Sometimes the best project ideas don't come from startup brainstorming sessions. They come from real-life frustrations.

Recently, I needed to create a Vanshawali (family tree) for documentation purposes. At first, I thought it would be a simple task. I opened Microsoft Word and started building the family structure manually.

A few minutes later, I realized I had underestimated the problem.

Adding names, drawing connections, maintaining alignment, and updating relationships quickly became frustrating. What seemed like a small task turned into a time-consuming process. Every change required rearranging boxes and lines.
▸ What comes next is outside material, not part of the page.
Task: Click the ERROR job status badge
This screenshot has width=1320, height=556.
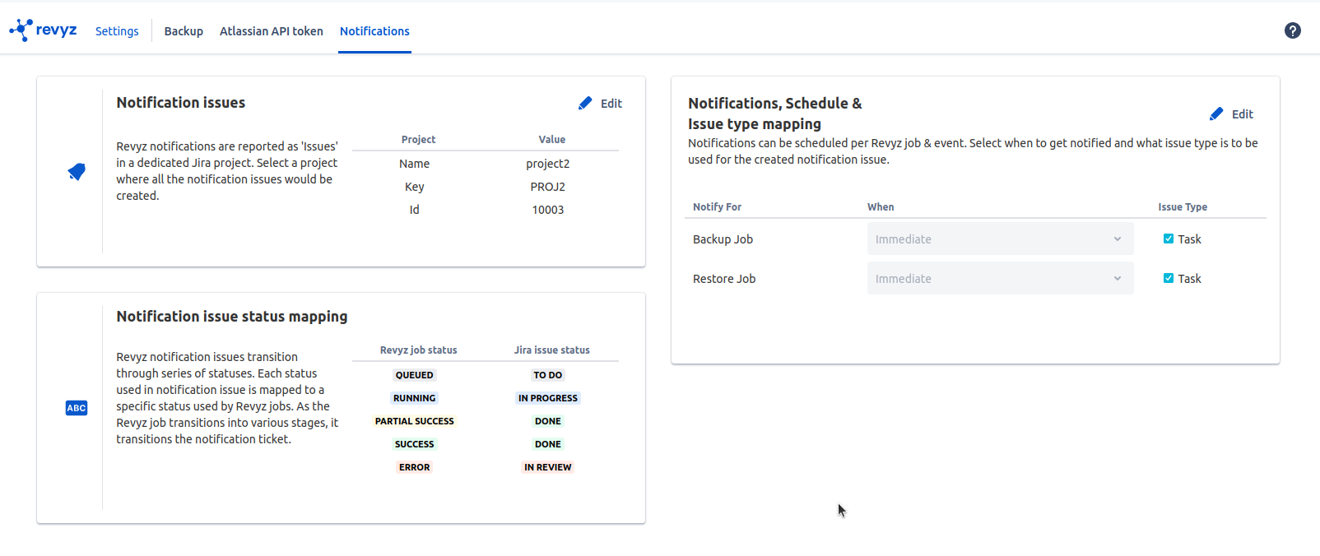Action: (414, 467)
The larger the family tree became, the more difficult it was to manage.

## Looking for a Better Solution

As a developer, my next instinct was to search for an existing tool.
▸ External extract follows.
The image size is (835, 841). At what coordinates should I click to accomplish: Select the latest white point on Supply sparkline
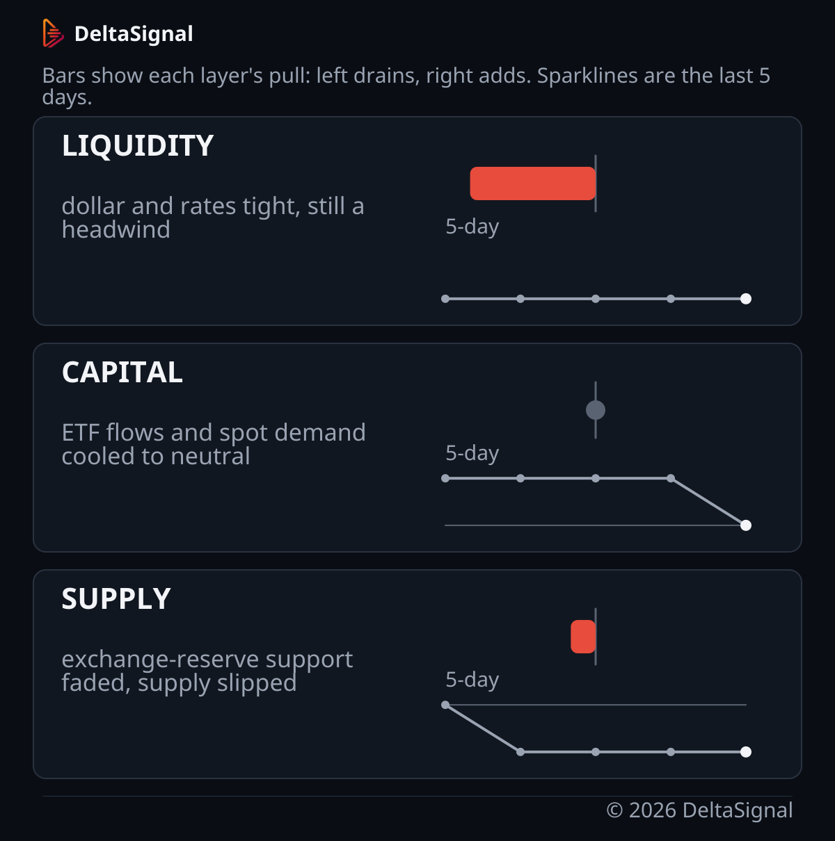[746, 752]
I found a few genealogy and family tree websites, but most of them had one or more of these problems:

  • Required account creation
  • Complex user interfaces
  • Too many unnecessary features
  • Focused on long-term genealogy management rather than quick family tree generation

For my use case, I just wanted a simple way to enter family member names and generate a clean Vanshavali.

That's when another thought occurred to me.

If I, someone from a technical background, was struggling to complete this task, what would a non-technical person do?

## Identifying the Real Problem

Many people only need a family tree once or twice in their lifetime.

Common scenarios include:

  • Government documentation
  • Property-related paperwork
  • Family records
  • Community and cultural documentation
  • Personal family history preservation

Most existing solutions are designed for genealogy enthusiasts who actively maintain large family databases.

But there was a gap for people who simply needed to create a family tree quickly and move on.

## Building the Solution

I decided to build a lightweight Vanshawali Builder focused on simplicity.

My goals were straightforward:

  • No login required
  • Minimal learning curve
  • Quick family tree creation
  • Support for multiple languages
  • Clean and printable output

Instead of overwhelming users with dozens of options, I focused on reducing friction.

The idea was simple:

  1. Open the website.
  2. Enter names.
  3. Generate the family tree.

That's it.

## Technical Implementation

The application was built using Next.js, which provided a fast development experience along with server-side rendering and optimized performance.

For deployment, I used Vercel, allowing the application to be hosted with minimal infrastructure management and automatic deployments.

### Tech Stack

  • Next.js
  • React
  • JavaScript
  • Vercel

The main challenge wasn't the deployment or framework selection—it was designing a user experience that remained simple while still handling hierarchical family relationships.

## What I Learned

This project reinforced an important lesson:

Many valuable software products don't solve billion-dollar problems.

Sometimes they solve small frustrations that thousands of people experience but nobody talks about.

As developers, we often focus on trends, AI, SaaS ideas, and large-scale products. But useful tools can emerge from everyday inconveniences.

The best opportunities often appear when you encounter a problem yourself and realize others probably face the same issue.

## Try It

I built a live demo that anyone can use:

LIVE LINK--https://vanshavali-builder.vercel.app

It's a niche tool, and most people may only need it once in their lives.

But when they do need it, I hope it saves them the same frustration that inspired me to build it.